» WORK REQUIRED
Each of the entries beneath this task should be written out exactly.

• • •

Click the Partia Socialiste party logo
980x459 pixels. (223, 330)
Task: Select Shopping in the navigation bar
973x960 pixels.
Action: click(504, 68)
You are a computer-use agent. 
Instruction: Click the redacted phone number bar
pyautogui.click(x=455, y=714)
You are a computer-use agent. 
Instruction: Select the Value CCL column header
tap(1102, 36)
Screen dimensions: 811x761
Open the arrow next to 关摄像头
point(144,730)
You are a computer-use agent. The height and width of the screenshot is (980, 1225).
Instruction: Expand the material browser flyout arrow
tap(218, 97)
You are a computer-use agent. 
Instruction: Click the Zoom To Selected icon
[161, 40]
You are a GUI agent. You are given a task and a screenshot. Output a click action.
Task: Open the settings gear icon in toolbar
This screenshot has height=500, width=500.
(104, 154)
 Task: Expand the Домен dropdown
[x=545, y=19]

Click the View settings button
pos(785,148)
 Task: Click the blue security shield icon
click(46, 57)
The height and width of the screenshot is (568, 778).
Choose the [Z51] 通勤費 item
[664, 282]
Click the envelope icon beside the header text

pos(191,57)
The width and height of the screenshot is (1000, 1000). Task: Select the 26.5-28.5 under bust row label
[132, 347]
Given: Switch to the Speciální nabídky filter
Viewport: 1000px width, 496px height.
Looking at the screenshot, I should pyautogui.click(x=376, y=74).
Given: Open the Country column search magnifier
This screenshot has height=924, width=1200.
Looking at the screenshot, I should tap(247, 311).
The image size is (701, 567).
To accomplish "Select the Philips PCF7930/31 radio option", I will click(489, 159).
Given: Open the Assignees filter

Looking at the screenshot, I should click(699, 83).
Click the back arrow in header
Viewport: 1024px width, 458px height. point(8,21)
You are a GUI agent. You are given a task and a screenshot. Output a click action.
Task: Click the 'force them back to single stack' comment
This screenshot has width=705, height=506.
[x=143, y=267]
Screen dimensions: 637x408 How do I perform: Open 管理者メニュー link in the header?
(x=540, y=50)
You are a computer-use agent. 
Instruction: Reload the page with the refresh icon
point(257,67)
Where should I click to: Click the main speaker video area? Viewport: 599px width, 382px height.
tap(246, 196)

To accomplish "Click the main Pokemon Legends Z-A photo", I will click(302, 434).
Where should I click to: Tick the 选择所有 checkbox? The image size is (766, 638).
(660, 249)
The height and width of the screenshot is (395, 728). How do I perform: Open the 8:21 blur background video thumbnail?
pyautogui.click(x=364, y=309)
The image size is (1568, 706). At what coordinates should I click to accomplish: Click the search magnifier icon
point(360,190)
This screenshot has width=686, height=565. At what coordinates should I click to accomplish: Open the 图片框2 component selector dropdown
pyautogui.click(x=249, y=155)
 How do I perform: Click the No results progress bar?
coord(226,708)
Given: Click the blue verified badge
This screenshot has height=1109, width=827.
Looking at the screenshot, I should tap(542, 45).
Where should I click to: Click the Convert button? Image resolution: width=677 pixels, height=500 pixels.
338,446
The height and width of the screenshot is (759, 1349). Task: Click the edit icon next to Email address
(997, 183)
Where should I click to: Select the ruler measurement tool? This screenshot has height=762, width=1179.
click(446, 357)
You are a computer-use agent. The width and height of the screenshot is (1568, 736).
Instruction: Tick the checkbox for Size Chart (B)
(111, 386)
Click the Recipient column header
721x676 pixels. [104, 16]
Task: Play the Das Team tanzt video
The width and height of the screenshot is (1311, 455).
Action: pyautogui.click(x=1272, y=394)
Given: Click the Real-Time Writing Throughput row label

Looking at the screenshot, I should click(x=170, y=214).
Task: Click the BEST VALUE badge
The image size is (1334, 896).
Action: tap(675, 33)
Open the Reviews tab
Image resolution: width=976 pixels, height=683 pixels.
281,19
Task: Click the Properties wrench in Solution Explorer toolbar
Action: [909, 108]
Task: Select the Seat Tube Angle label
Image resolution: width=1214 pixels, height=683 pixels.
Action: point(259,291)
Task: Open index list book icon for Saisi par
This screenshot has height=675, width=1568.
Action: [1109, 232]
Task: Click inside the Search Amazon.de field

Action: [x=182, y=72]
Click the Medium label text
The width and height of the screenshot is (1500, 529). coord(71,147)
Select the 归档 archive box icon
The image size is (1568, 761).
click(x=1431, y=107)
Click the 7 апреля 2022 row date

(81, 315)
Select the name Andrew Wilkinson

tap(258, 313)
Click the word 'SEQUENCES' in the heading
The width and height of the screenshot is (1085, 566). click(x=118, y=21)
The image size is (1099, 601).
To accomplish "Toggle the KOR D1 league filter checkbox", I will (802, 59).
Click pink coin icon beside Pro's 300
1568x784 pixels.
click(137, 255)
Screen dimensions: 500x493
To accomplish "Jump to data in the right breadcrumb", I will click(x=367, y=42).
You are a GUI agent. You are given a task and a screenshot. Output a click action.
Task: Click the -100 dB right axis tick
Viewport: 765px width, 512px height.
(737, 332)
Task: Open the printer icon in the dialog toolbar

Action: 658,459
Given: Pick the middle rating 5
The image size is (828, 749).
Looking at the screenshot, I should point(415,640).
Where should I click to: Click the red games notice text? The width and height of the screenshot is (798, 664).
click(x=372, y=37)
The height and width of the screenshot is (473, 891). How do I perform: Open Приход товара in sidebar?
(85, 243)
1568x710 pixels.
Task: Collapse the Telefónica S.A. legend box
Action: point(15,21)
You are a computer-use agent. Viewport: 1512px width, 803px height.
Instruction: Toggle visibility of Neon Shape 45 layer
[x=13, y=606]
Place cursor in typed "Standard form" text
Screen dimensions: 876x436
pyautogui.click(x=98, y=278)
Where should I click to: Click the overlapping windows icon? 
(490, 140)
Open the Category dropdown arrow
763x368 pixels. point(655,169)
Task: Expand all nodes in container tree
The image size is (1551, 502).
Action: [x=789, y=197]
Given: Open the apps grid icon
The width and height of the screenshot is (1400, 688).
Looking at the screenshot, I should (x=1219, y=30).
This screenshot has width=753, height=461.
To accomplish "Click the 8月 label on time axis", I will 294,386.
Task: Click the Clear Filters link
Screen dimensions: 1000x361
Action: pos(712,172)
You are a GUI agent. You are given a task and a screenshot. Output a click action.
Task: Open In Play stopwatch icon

• • •

» EXERCISE RESULT
Click the Partia Socialiste party logo
980x459 pixels. (223, 330)
Task: Select Shopping in the navigation bar
973x960 pixels.
Action: click(504, 68)
You are a computer-use agent. 
Instruction: Click the redacted phone number bar
pyautogui.click(x=455, y=714)
You are a computer-use agent. 
Instruction: Select the Value CCL column header
tap(1102, 36)
Screen dimensions: 811x761
Open the arrow next to 关摄像头
point(144,730)
You are a computer-use agent. The height and width of the screenshot is (980, 1225).
Instruction: Expand the material browser flyout arrow
tap(218, 97)
You are a computer-use agent. 
Instruction: Click the Zoom To Selected icon
[161, 40]
You are a GUI agent. You are given a task and a screenshot. Output a click action.
Task: Open the settings gear icon in toolbar
This screenshot has height=500, width=500.
(104, 154)
 Task: Expand the Домен dropdown
[x=545, y=19]

Click the View settings button
pos(785,148)
 Task: Click the blue security shield icon
click(46, 57)
The height and width of the screenshot is (568, 778).
Choose the [Z51] 通勤費 item
[664, 282]
Click the envelope icon beside the header text

pos(191,57)
The width and height of the screenshot is (1000, 1000). Task: Select the 26.5-28.5 under bust row label
[132, 347]
Given: Switch to the Speciální nabídky filter
Viewport: 1000px width, 496px height.
Looking at the screenshot, I should pyautogui.click(x=376, y=74).
Given: Open the Country column search magnifier
This screenshot has height=924, width=1200.
Looking at the screenshot, I should tap(247, 311).
The image size is (701, 567).
To accomplish "Select the Philips PCF7930/31 radio option", I will click(489, 159).
Given: Open the Assignees filter

Looking at the screenshot, I should click(699, 83).
Click the back arrow in header
Viewport: 1024px width, 458px height. point(8,21)
You are a GUI agent. You are given a task and a screenshot. Output a click action.
Task: Click the 'force them back to single stack' comment
This screenshot has width=705, height=506.
[x=143, y=267]
Screen dimensions: 637x408 How do I perform: Open 管理者メニュー link in the header?
(x=540, y=50)
You are a computer-use agent. 
Instruction: Reload the page with the refresh icon
point(257,67)
Where should I click to: Click the main speaker video area? Viewport: 599px width, 382px height.
tap(246, 196)

To accomplish "Click the main Pokemon Legends Z-A photo", I will click(302, 434).
Where should I click to: Tick the 选择所有 checkbox? The image size is (766, 638).
(660, 249)
The height and width of the screenshot is (395, 728). How do I perform: Open the 8:21 blur background video thumbnail?
pyautogui.click(x=364, y=309)
The image size is (1568, 706). At what coordinates should I click to accomplish: Click the search magnifier icon
point(360,190)
This screenshot has width=686, height=565. At what coordinates should I click to accomplish: Open the 图片框2 component selector dropdown
pyautogui.click(x=249, y=155)
 How do I perform: Click the No results progress bar?
coord(226,708)
Given: Click the blue verified badge
This screenshot has height=1109, width=827.
Looking at the screenshot, I should tap(542, 45).
Where should I click to: Click the Convert button? Image resolution: width=677 pixels, height=500 pixels.
338,446
The height and width of the screenshot is (759, 1349). Task: Click the edit icon next to Email address
(997, 183)
Where should I click to: Select the ruler measurement tool? This screenshot has height=762, width=1179.
click(446, 357)
You are a computer-use agent. The width and height of the screenshot is (1568, 736).
Instruction: Tick the checkbox for Size Chart (B)
(111, 386)
Click the Recipient column header
721x676 pixels. [104, 16]
Task: Play the Das Team tanzt video
The width and height of the screenshot is (1311, 455).
Action: pyautogui.click(x=1272, y=394)
Given: Click the Real-Time Writing Throughput row label

Looking at the screenshot, I should click(x=170, y=214).
Task: Click the BEST VALUE badge
The image size is (1334, 896).
Action: tap(675, 33)
Open the Reviews tab
Image resolution: width=976 pixels, height=683 pixels.
281,19
Task: Click the Properties wrench in Solution Explorer toolbar
Action: [909, 108]
Task: Select the Seat Tube Angle label
Image resolution: width=1214 pixels, height=683 pixels.
Action: point(259,291)
Task: Open index list book icon for Saisi par
This screenshot has height=675, width=1568.
Action: [1109, 232]
Task: Click inside the Search Amazon.de field

Action: [x=182, y=72]
Click the Medium label text
The width and height of the screenshot is (1500, 529). coord(71,147)
Select the 归档 archive box icon
The image size is (1568, 761).
click(x=1431, y=107)
Click the 7 апреля 2022 row date

(81, 315)
Select the name Andrew Wilkinson

tap(258, 313)
Click the word 'SEQUENCES' in the heading
The width and height of the screenshot is (1085, 566). click(x=118, y=21)
The image size is (1099, 601).
To accomplish "Toggle the KOR D1 league filter checkbox", I will (802, 59).
Click pink coin icon beside Pro's 300
1568x784 pixels.
click(137, 255)
Screen dimensions: 500x493
To accomplish "Jump to data in the right breadcrumb", I will click(x=367, y=42).
You are a GUI agent. You are given a task and a screenshot. Output a click action.
Task: Click the -100 dB right axis tick
Viewport: 765px width, 512px height.
(737, 332)
Task: Open the printer icon in the dialog toolbar

Action: 658,459
Given: Pick the middle rating 5
The image size is (828, 749).
Looking at the screenshot, I should point(415,640).
Where should I click to: Click the red games notice text? The width and height of the screenshot is (798, 664).
click(x=372, y=37)
The height and width of the screenshot is (473, 891). How do I perform: Open Приход товара in sidebar?
(85, 243)
1568x710 pixels.
Task: Collapse the Telefónica S.A. legend box
Action: point(15,21)
You are a computer-use agent. Viewport: 1512px width, 803px height.
Instruction: Toggle visibility of Neon Shape 45 layer
[x=13, y=606]
Place cursor in typed "Standard form" text
Screen dimensions: 876x436
pyautogui.click(x=98, y=278)
Where should I click to: Click the overlapping windows icon? 
(490, 140)
Open the Category dropdown arrow
763x368 pixels. point(655,169)
Task: Expand all nodes in container tree
The image size is (1551, 502).
Action: [x=789, y=197]
Given: Open the apps grid icon
The width and height of the screenshot is (1400, 688).
Looking at the screenshot, I should (x=1219, y=30).
This screenshot has width=753, height=461.
To accomplish "Click the 8月 label on time axis", I will 294,386.
Task: Click the Clear Filters link
Screen dimensions: 1000x361
Action: pos(712,172)
You are a GUI agent. You are given a task and a screenshot. Output a click action.
Task: Open In Play stopwatch icon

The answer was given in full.